■ **What the task asks**: Where an image occurs, skip it and print the rest of the records verbatim.

⟨

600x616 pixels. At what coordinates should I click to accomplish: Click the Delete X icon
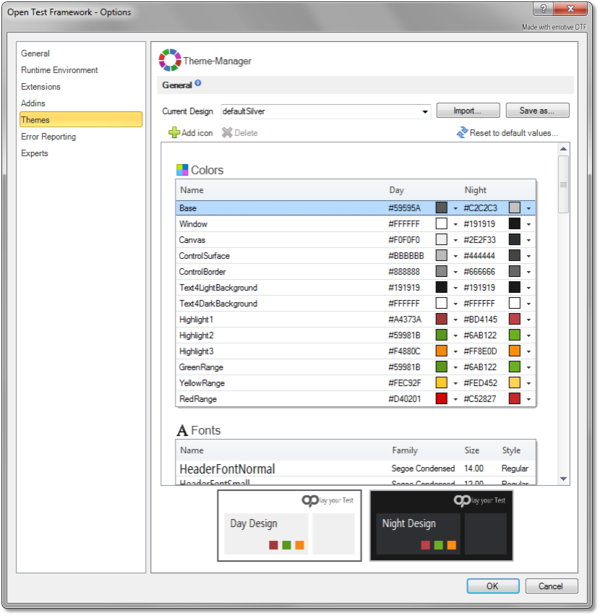click(227, 132)
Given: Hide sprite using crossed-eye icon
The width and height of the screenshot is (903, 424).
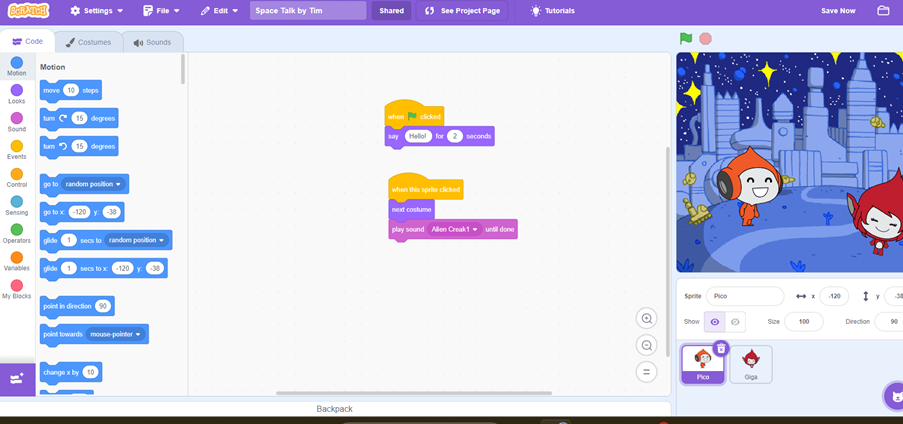Looking at the screenshot, I should pos(735,322).
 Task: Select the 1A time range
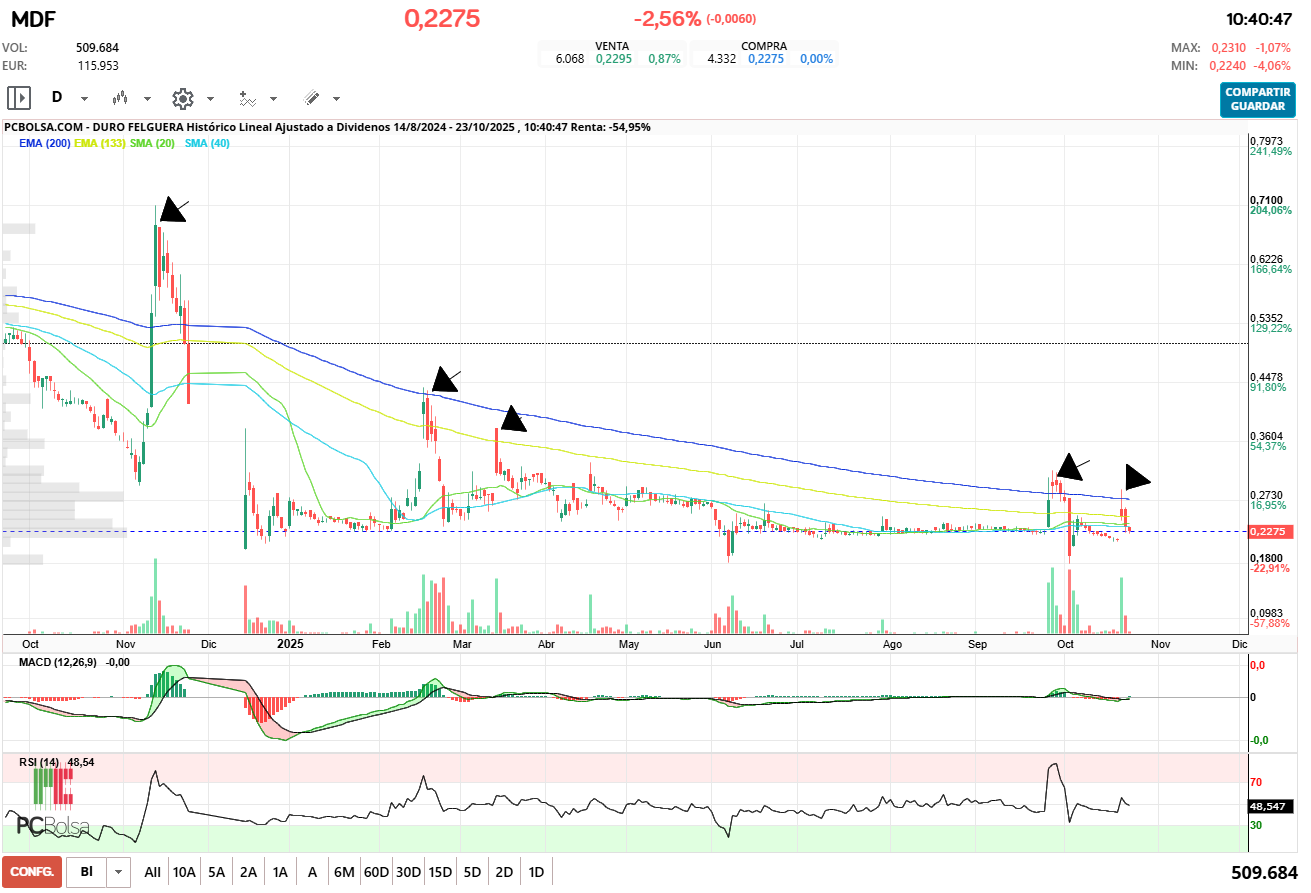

⟩

■ **Response to this exercise**:
600x616 pixels. At what coordinates should I click to accomplish: Click the Delete X icon
click(227, 132)
Given: Hide sprite using crossed-eye icon
The width and height of the screenshot is (903, 424).
Looking at the screenshot, I should pos(735,322).
 Task: Select the 1A time range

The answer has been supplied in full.